The professor defines the intellectual as someone who finds fulfillment and happiness in the life of the mind, someone who finds his (or her) natural home in the university.  Gutting is such a purist that he complains that even the universities are being contaminated by corporatist and political concerns.  He cites Plato’s Republic to support his point.

But in the Republic Socrates distinguishes carefully between the philosopher and the intellectual (or sophist).  The philosopher, the purist when it comes to his lifetime devotion to the truth about all things, doesn’t want to rule, and he’d have to be forced to take an interest in political affairs.  For the real philosopher, the questions are more obvious the answers, and Socrates himself was famous for ending conversations with a confession that he remained too ignorant to know what to do. Socrates would be a very ineffective policy advisor—lacking both the expertise and the motivation to tell the chief executive what he most needs to know.

Socrates talks about the rule of philosopher-kings, but he has to distort who philosophers really are to make that possibility plausible.  The philosopher-king is a wise man—not a seeker of wisdom like Socrates.  He knows the idea of the good, what gives being its beingness.  Not only is he perfect when it comes to wisdom, he’s a perfect ruler.  He knows both what is and what to do.  The professor is right to object that there’s nobody real like that, and Socrates, of course, knew that too.

The intellectual, for Socrates, is the sophist, the person who employs his knowledge to gain wealth, power, and recognition.  He may sometimes be idealistic enough to believe he can really improve the world.  But usually he puts his knowledge at the service of a particular ruling group in his own interest (think the Newt who got big bucks to make a persuasive case for Freddie Mac). 

The sophist is never as smart as he thinks he is, but he certainly is confident of his expertise.  He really does know something, but he believes he knows everything.  And usually he mistakes technical competence for the whole of wisdom, forgetting the irreducible moral component in human lives, the part that can’t be captured by expertise.  The explanatory theories of economists immediately come to mind here, as do Newt’s (and others’) various forms of techno-enthusiasm.

The famous sophist in the Republic, Thrasymachus, gets an unfairly bad rap.  At a certain point in the conversation, Socrates even says that he and Thrasymachus have become friends.  He’s why:  A sophist would be indispensable for persuading people that philosophers should rule, for gentling them with tricky arguments that are far from wholly reasonable or in their true interests.  The Republicans, we might want to say, often are spirited enough to see through the trickiness of sophists, although  sometimes, of course, at the price of slighting what the experts really do know.

So when thinking of intellectuals, I really think of experts:  People who have an often high level of useful knowledge in economics, health care, public policy, and so forth.  I don’t completely trust these experts.  I don’t see them as animated by love of knowledge simply, but as more vain, fashionably elitist, and potentially more tyrannical than most of us.  Being an intellectual is no guarantee of being either a person of character or a person who actually knows what it takes to rule well.  Republicans know that intellectual rarely has the interests of ordinary people primarily in mind.

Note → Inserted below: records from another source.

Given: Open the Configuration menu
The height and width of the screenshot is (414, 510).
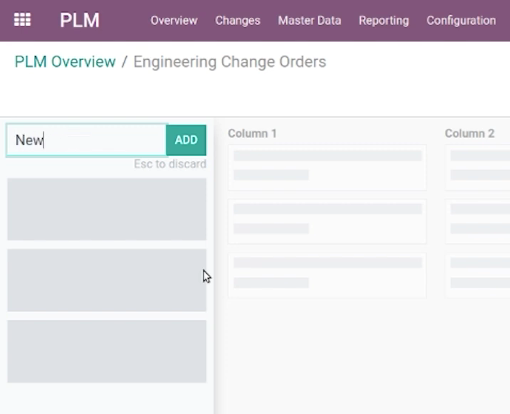Looking at the screenshot, I should [461, 20].
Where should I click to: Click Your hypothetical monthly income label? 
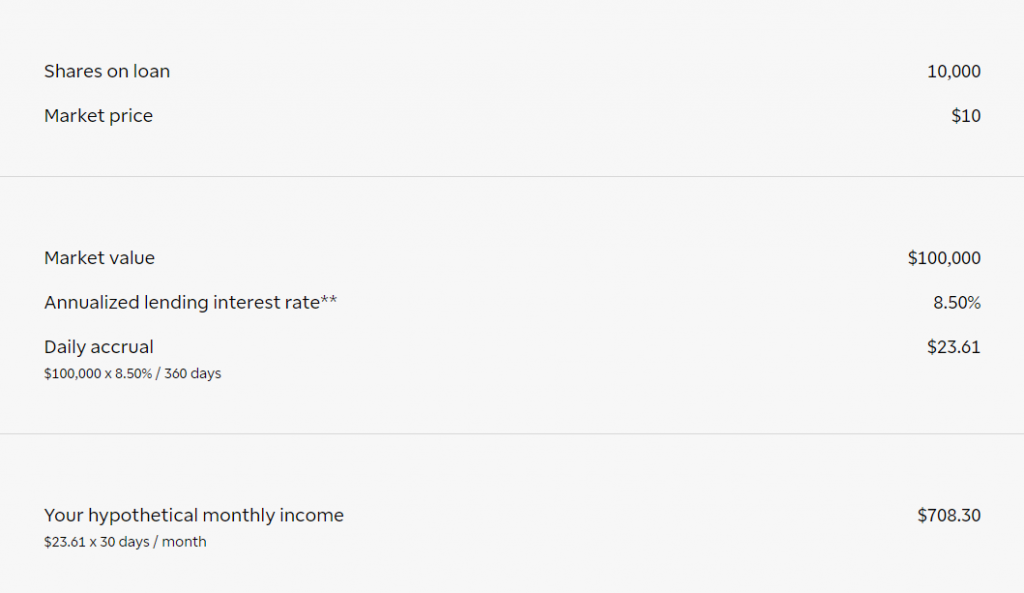click(194, 515)
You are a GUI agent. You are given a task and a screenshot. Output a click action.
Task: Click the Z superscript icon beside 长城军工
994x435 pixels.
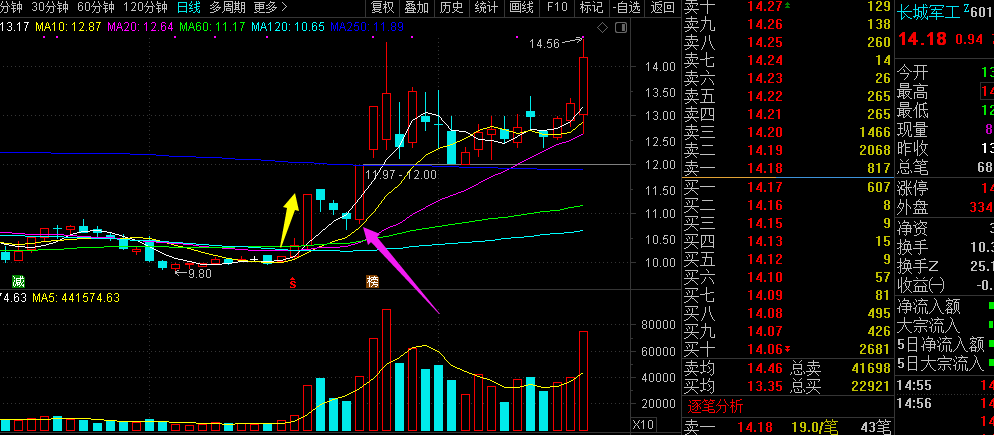[x=966, y=8]
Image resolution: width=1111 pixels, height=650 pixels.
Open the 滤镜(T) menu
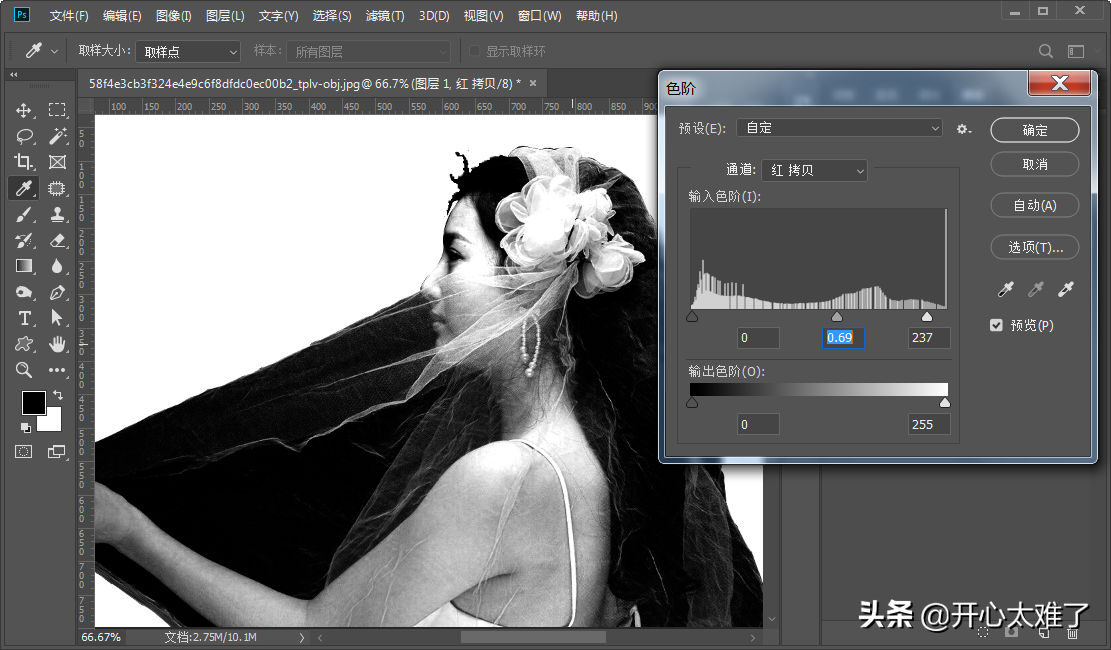[x=385, y=16]
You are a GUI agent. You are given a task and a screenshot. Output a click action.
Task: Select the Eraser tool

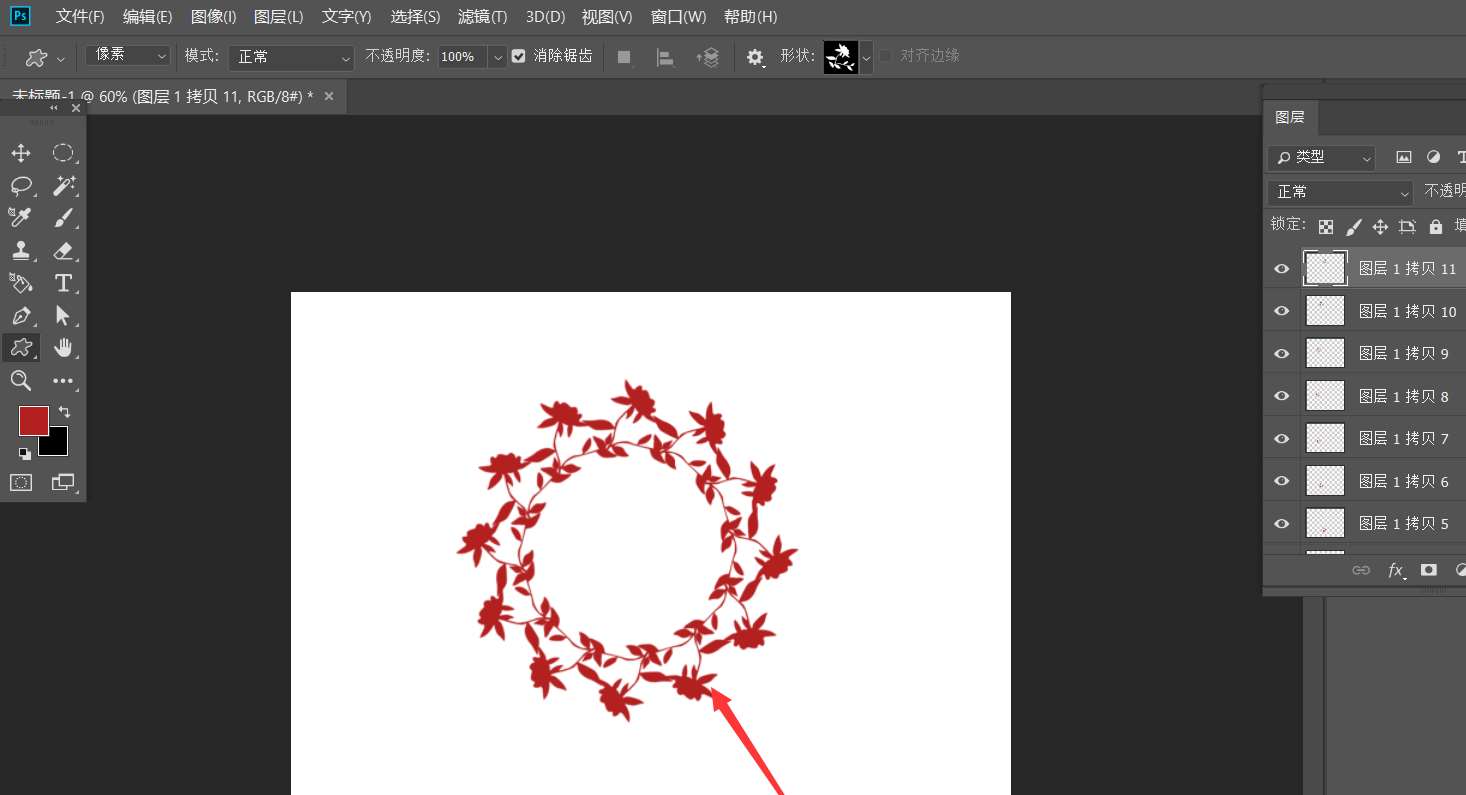coord(64,251)
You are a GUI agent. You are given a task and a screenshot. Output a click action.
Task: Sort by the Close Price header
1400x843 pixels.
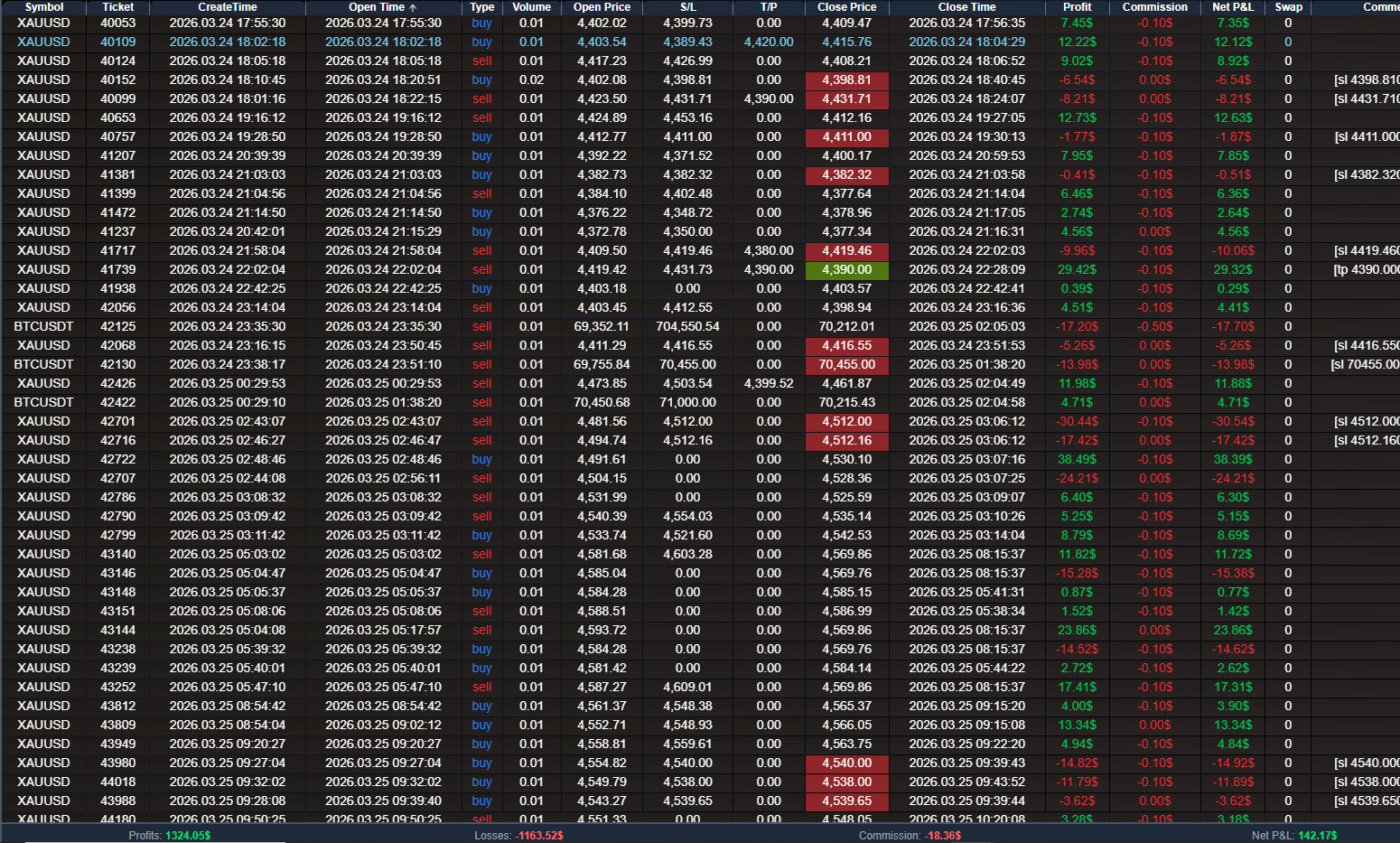pyautogui.click(x=846, y=7)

That’s not to say that political leaders shouldn’t be avid consumers of what intellectuals know.  But they should be careful to assess for themselves the significance of what their studies claim to show.  All of us, in truth, should be all about being careful in that way.

Surely the example of Newt shows at least that it’s far from self-evident that the most intellectual candidate is the one with the character and competence required to lead. Let’s hope the Republicans wake up to this fact fast.